An example would be useful here.
Let’s say Optimus Prime (Pty) Ltd ('Optimus') owns a motor vehicle dealership and decides to sell it to Megatron (Pty) Ltd ('Megatron') for R1 million. In terms of the sale agreement, Megatron has to take over warranties relating to the motor vehicles already sold. The warranties give rise to contingent liabilities in that they require Megatron to pay out customers upon the happening of an uncertain event, ie the sold motor vehicle becoming defective or transforming into a killer robot, whichever comes first. The contingent liabilities associated with these warranties are, of course, a provision and they have a value of R500 000. In terms of the proposed legislation, the value of the warranties assumed by Megatron will form part of the purchase price for the dealership in Optimus’s hands. Optimus has effectively sold its business for R1,5 million (R1 million in cash and R500 000 in provisions assumed by Megatron). To the extent that the business comprised cars, the purchase price will be revenue income and to the extent it comprised goodwill and capital assets, the purchase price will be a capital receipt in Optimus’s hands.
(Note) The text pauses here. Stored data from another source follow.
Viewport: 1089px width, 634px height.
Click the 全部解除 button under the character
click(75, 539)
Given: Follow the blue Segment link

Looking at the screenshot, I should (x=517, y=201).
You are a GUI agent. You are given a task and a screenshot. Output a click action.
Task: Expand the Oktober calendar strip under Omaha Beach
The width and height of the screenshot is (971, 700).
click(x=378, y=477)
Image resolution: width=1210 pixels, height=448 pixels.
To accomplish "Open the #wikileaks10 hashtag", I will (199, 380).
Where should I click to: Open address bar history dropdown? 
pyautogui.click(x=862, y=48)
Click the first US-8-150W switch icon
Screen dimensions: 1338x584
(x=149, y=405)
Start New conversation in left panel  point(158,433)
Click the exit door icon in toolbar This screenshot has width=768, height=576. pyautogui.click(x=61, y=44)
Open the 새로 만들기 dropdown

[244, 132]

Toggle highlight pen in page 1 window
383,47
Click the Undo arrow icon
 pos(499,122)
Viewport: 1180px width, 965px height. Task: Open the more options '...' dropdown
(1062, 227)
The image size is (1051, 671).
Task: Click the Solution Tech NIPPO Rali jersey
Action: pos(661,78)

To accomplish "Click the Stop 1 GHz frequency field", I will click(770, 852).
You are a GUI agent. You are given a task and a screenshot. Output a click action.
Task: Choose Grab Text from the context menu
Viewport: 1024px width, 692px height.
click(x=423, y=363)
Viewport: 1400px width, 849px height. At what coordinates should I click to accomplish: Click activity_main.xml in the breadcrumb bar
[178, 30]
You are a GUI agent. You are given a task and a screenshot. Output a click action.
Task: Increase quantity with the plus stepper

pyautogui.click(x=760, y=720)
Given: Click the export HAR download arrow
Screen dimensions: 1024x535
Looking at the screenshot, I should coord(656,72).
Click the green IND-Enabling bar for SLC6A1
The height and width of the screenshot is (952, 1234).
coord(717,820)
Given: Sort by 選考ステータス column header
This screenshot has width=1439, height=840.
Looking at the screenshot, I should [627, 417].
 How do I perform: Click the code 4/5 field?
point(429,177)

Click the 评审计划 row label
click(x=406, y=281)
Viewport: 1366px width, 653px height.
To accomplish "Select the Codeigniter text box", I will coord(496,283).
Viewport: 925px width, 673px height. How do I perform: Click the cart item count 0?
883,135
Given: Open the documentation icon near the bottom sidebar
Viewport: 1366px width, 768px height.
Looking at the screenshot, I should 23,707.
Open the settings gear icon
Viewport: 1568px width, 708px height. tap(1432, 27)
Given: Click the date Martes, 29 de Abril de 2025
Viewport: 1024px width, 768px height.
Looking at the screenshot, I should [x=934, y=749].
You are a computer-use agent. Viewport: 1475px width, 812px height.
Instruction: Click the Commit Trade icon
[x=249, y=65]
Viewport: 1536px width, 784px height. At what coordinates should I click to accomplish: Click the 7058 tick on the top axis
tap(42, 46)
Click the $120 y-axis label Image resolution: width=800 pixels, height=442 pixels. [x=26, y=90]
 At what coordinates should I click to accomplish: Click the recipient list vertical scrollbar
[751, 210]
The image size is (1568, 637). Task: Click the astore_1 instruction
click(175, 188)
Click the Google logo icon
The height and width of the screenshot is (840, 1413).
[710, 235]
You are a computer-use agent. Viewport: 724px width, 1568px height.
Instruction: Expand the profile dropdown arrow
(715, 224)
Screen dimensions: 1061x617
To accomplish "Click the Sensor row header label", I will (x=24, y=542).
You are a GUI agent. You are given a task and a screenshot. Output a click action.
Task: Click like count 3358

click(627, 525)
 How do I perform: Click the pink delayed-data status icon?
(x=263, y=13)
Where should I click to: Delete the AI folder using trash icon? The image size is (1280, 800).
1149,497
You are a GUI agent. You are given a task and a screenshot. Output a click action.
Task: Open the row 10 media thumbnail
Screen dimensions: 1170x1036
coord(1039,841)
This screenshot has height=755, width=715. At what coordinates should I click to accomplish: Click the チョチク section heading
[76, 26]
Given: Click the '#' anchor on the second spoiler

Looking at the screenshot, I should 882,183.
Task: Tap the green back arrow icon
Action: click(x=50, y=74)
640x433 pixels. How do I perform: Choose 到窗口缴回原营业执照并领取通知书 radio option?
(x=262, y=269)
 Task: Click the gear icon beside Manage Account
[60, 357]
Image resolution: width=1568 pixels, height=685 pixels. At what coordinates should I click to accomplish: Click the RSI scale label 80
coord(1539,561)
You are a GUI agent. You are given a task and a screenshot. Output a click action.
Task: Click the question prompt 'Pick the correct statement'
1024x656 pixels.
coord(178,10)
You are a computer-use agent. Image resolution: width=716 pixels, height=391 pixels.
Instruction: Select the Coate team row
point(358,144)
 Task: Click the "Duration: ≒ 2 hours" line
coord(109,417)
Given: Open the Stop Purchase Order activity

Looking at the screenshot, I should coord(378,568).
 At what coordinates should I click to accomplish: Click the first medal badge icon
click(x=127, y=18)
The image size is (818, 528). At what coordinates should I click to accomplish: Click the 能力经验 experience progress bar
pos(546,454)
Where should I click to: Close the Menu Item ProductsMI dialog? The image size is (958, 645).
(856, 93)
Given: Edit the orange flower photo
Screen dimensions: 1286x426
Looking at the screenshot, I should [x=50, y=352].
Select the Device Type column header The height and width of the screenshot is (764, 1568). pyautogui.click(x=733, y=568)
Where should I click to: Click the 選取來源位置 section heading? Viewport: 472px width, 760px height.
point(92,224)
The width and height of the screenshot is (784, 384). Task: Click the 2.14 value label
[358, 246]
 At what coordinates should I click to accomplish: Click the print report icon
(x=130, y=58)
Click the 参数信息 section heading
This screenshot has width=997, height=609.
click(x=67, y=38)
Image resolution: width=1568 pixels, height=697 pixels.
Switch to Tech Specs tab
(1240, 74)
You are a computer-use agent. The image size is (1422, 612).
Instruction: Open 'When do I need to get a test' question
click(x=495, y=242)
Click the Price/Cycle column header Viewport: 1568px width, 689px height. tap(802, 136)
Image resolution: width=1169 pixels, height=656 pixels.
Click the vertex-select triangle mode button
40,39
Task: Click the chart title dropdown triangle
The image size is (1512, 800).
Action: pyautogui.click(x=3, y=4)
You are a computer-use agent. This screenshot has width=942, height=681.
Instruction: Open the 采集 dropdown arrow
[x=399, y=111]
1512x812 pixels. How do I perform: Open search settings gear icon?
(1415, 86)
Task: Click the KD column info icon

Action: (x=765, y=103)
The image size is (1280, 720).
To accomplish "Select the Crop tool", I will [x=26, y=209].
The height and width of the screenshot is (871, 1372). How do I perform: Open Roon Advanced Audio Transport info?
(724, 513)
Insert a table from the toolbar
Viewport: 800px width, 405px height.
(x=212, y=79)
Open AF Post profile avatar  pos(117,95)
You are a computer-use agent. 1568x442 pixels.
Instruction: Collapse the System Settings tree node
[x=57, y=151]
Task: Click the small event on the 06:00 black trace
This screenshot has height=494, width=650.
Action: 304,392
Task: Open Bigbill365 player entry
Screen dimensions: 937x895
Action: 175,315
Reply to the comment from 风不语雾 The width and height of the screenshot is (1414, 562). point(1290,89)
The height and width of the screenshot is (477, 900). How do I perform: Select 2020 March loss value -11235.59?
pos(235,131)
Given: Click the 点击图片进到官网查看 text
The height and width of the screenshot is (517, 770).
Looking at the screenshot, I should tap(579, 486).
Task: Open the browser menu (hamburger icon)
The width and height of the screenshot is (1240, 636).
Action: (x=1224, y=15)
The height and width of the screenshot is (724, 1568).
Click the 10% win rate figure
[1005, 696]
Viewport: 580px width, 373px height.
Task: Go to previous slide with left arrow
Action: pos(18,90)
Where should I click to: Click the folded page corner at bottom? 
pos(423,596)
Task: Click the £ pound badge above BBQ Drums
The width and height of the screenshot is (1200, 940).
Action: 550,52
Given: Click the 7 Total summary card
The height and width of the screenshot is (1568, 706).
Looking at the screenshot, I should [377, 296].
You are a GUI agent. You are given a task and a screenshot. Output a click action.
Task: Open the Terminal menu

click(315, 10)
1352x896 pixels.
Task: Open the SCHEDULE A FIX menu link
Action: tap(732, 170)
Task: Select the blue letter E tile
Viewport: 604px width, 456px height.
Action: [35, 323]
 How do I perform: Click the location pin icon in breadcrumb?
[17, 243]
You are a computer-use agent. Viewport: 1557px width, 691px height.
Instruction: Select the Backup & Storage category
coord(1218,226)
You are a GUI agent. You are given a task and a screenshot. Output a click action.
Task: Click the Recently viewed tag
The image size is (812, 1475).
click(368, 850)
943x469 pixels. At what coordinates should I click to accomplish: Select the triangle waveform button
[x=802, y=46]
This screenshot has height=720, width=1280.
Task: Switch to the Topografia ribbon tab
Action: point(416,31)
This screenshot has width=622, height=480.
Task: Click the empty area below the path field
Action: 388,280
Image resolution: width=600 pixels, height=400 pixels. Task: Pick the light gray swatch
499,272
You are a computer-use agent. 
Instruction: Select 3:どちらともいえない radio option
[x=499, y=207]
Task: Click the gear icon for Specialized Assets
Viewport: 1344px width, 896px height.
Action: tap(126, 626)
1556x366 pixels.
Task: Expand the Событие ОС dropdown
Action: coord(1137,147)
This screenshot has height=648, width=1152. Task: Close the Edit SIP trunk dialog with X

The second significant proposal is that the seller will now be entitled to claim the provision as a deduction for tax purposes when the business is sold, but the purchaser will be forbidden from making the same claim. Despite the findings of the judges in the Ackermans decision, the reduced cash consideration the seller receives on sale as a result of the purchaser assuming the provisions, will be regarded as a cost actually incurred by the seller in carrying on its trade. (The taxpayer in the Ackermans case must, no doubt, be peeved that the proposals basically put into effect the losing position that it championed in the tax courts!)
In the purchaser’s hands, the provisions will be included in its gross income but the purchaser will simultaneously be provided with an allowance equal to the amount included. The allowance will be added back and rolled forward every tax year but will reduce as payments in respect of the provisions materialise. Essentially, this is a very elaborate mechanism aimed at keeping the purchaser from ever claiming the same deduction as the seller.
Once again, this can best be illustrated with an example.
In the 2013 tax year when Optimus sells its business, Optimus can claim a deduction of R500 000, equalling the value of the warranties or provisions assumed by Megatron. Megatron, however, will include R500 000 in its income in respect of the provision it assumes. The inclusion is immediately set off though, against an allowance of R500 000 granted to Megatron. In the 2014 tax year, war breaks out between the Autobots and the Decepticons and many of the cars sold by Optimus to its customers transform into killer robots. In terms of the warranty agreement, Megatron pays out R100 000 to its customers (or their families). Although the R500 000 provision is added back to Megatron’s income that year, because Megatron paid R100 000 of the warranties in that year, Megatron can claim R100 000 as a deduction plus R400 000 for the remainder of the allowance rolled forward. In the 2015 year, only R400 000 of the allowance is added back. It can be seen then that the rollover and addback of the allowances has no effect on Megatron’s income – it neither reduces nor increases it.
In terms of the draft bill, the proposal outlined above will be effective for disposals of businesses from 1 January 2012.
It should be noted that that bill remains in draft form only and it could well be changed before the legislative process runs its course. Whatever the final form of the proposal however, it is comforting that our revenue authorities have decided to address the uncertainty surrounding this issue and have injected some clarity into the legal debate.